The other day one of the girls at the barn was using a hoof treatment on the hooves of her little sisters horse. She was reading off some of the ingredients and mentioned it had Linsed Oil, Pine Tar and Venice Turpentine in it. Of course there were several other ingredients, but these three stood out for me.
I have a bottle of Pine Tar and the brush for it, but since my horses have always had good, soft to trim, yet sturdy otherwise hooves, I don't use it much and have had it for Yeeeeeaaarrrssss. I honestly don't even remember where I bought it.
Linseed Oil - I have a big can of this out in the shed for oiling the wood of my meadowbrook cart. I can also remember the Operations manager at one of the big name farms coating the deck of the flatbed trailer with a good coating of Linsed Oil to keep the wood moisturized and strong.
My wasbands mare Chica had also gotten really thin hoof walls and soles at one point so he was using Venice Turpentine to harden the soles of her feet to keep her from hurting when she walked. The soles were that thin. Shoes weren't so much an option since her hoof walls were seriously paper thin. She did get them the next time around, because I paid for them. I was more concerned with keeping the horse sound & comfortable and obviously he wasn't.
It has always been my experience that hoof ointment is applied liberally at the coronet band or hairline of the hoof since this is where it grows out of. The girl mentions it says on the can (in all caps mind you), DO NOT USE ON THE HAIRLINE OR CORONET BAND. I'm guessing this was because of the turpentine.

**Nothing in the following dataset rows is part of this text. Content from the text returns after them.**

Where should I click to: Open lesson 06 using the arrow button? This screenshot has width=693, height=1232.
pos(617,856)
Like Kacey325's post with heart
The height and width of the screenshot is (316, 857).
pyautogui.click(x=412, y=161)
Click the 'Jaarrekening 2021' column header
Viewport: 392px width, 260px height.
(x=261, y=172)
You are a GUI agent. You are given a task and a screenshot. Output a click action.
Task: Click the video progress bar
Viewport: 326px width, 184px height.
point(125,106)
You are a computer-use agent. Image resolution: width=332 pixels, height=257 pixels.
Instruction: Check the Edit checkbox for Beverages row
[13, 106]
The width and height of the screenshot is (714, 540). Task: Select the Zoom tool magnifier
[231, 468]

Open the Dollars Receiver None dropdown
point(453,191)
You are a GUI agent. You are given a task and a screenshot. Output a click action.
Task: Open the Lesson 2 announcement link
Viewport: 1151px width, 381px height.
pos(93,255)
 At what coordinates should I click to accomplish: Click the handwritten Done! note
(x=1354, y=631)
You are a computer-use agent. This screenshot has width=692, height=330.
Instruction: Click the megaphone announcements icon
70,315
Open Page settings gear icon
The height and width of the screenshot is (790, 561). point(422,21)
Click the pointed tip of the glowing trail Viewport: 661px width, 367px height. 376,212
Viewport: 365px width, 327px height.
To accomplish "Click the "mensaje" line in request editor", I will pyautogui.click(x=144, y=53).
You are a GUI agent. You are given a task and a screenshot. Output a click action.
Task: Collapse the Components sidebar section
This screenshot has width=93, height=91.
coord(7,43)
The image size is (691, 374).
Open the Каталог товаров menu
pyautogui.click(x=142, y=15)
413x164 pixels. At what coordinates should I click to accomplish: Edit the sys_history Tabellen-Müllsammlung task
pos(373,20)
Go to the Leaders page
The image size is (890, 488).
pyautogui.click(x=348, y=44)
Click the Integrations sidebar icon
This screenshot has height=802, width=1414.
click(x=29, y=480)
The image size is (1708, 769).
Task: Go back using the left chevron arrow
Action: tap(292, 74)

Now I'm not sure about you, but to me this mixture didn't make sense. There was the pine tar and linseed oil to soften the hooves and make them more flexible, but then the turpentine to harden them. It sounds a lot like a "fix all" in a can. It softens And hardens the hoof? How does that work?!?! How does an ointment or treatment know when to harden or soften things? What makes things even better is that this girl is one of those that knows all there is to know about the subject. At least she thinks she does.